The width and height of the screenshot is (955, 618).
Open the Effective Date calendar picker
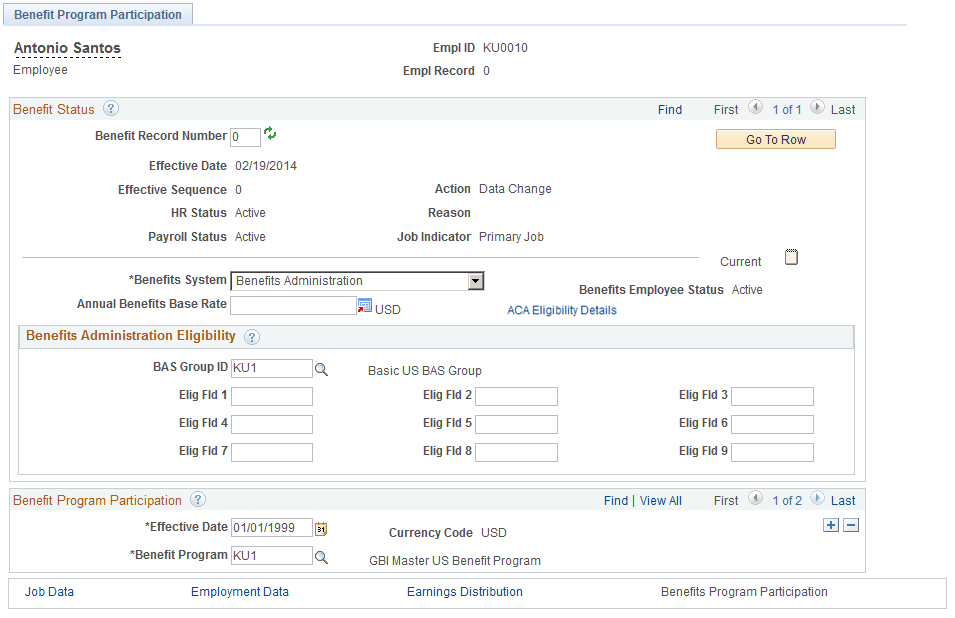[x=321, y=527]
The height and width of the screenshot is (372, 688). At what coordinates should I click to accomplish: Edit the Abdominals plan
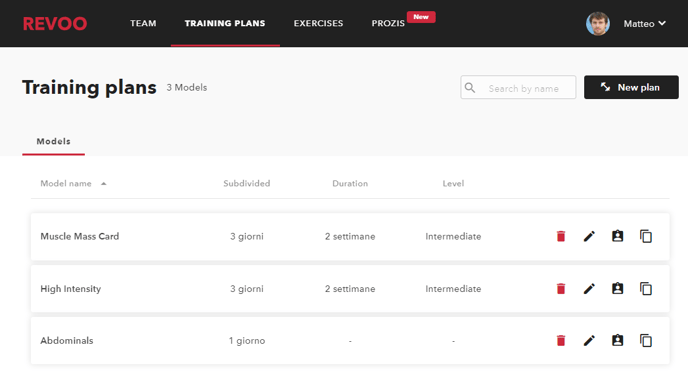(589, 340)
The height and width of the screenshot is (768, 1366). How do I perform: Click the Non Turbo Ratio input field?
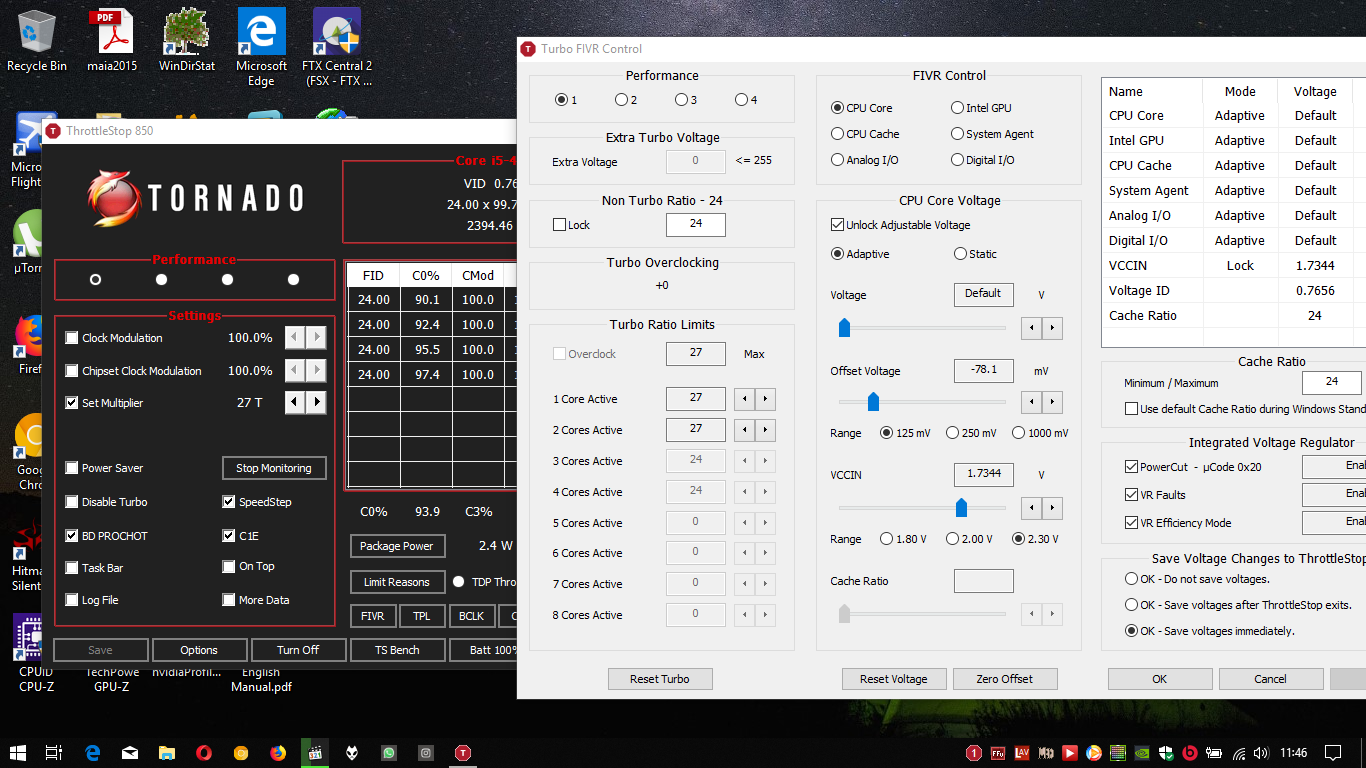pyautogui.click(x=695, y=224)
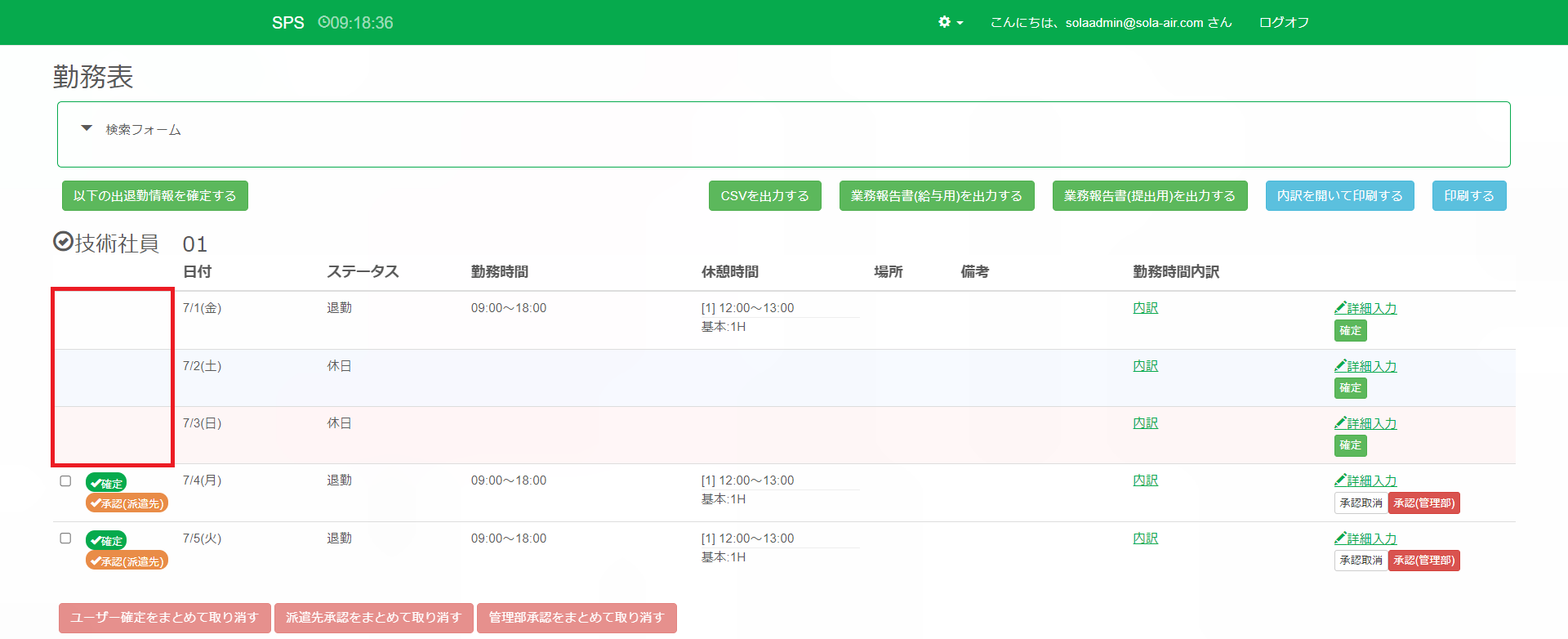
Task: Click the green 確定 badge on 7/5 row
Action: click(106, 540)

Problem:
Images must not appear in the copy; reproduce everything else in the records verbatim.

Response for this exercise:
The width and height of the screenshot is (955, 618).
Open the Effective Date calendar picker
[x=321, y=527]
The height and width of the screenshot is (372, 688). At what coordinates should I click to accomplish: Edit the Abdominals plan
(589, 340)
The height and width of the screenshot is (768, 1366). How do I perform: Click the Non Turbo Ratio input field?
pyautogui.click(x=695, y=224)
Task: Click the green 確定 badge on 7/5 row
Action: click(106, 540)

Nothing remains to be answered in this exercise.